Message aborted

damien.williot_ironport · ‎04-27-2007

Hi all,
we have a question, I can see on my ironport log mail these mesages :
Wed Apr 11 22:33:25 2007 Info: ICID 26686889 lost
Wed Apr 11 22:33:25 2007 Info: Message aborted MID 18005698 Receiving aborted

the MID 18005698 is linked to ICID 26686889.

What is the possible origin of these messages ?

Thanks in advance for your answer.

Regards

Poesjkin_ironport · ‎04-27-2007

We had a similar problem. Disabling the smtp fixup in our PIX config solved the problem.

damien.williot_ironport · ‎04-27-2007

Thanks for your answer.
I don't have a pix but a checkpoint firewall.
Have you any idea ?

Thanks in advance.

dioxido_ironport · ‎04-27-2007

have ytou tried make a grep to 26686889 into the mail logs?
grep
12 (mail logs)
26686889 and see the route of the email?

si_ironport · ‎05-01-2007

Have you checked your firewall logs at the time the traffic was dropped. It could be related to out-of-state traffic, we see this every now and again and we also operate Checkpoint firewalls.
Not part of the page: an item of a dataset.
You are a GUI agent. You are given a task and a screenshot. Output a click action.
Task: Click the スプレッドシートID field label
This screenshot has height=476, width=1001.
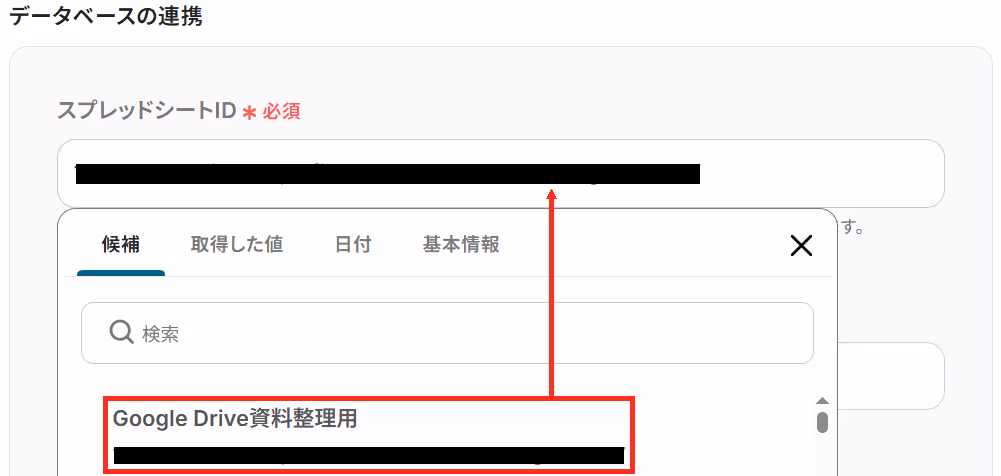click(146, 112)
Mark [CSE]_ironport · ‎05-02-2007

There is a number of issues that can be related to this.

The out-of-stat thing is an MTU problem.
The firewall is most likely dropping ICMP path discover packages.

Another issuse could be that the message transaction was closed before the message was relayed: http://tinyurl.com/ypxom8

The Fixup funktion and someother inline SMTP scanning firewalls are known to cause those issus from time to time. If you think this is the issue at TCPDUMP on the IronPort will show that the connection was closed with a RST ACK while the timestamp is just millseconds away. The FLAGs RST/ACK should normally be only shown when you talk to a closed port. The firewall will send the RST/ACK in both directions as it thinks the connecion is wrong/dangerous.

The last issue know to cause those abouted messages is a bad network. (haha) If the network reaches a retransmission rate for TCP of 10% and above conneciton will have trouble being stable. If the whole network is fine and just the IronPort is having problems like that, please check
CLI->etherconfig->media if the media speed is set correct.

steven_geerts · ‎05-22-2007

Hello,

If you have this problem with a specific sender, like we did, you can set up a connection debug log (or domain debug log) to your log subscriptions.
All connection activity for that specific sending IP address (or domain) is logged into a log file so you can easily analyze what is happening on the SMTP traffic layer.

My experience with this has learned that there are a lot badly patched MS-SBS servers around that stop responding after Ironport relies "Go ahead" to the DATA command.

With such detailed report on the connection activity it is easy to prove the problem is @ the sending mail server :lol:

Take a little care when you create those logs, the whole content of a message (including the complete body and attachments) are logged to the debug log.

notesadministration.paris_ironport · ‎05-20-2009

Hi Steven,

What do you mean by MS-SBS servers?

Thank you so much.
We are experiencing the exact same problems.

Knuto0815 · ‎05-27-2009

MS-SBS = Microsoft Small Business Server

This is a variant that claims to be a all in one solution for small businesses. It includes a directory service, a mail server, etc with some limitations compared to the (more or less ;)) grown up products.

To share my experience with Smart Defense I have to say that I started to switch the Smart Defense stuff to "monitor only" because it interferred with a lot of applications we are running.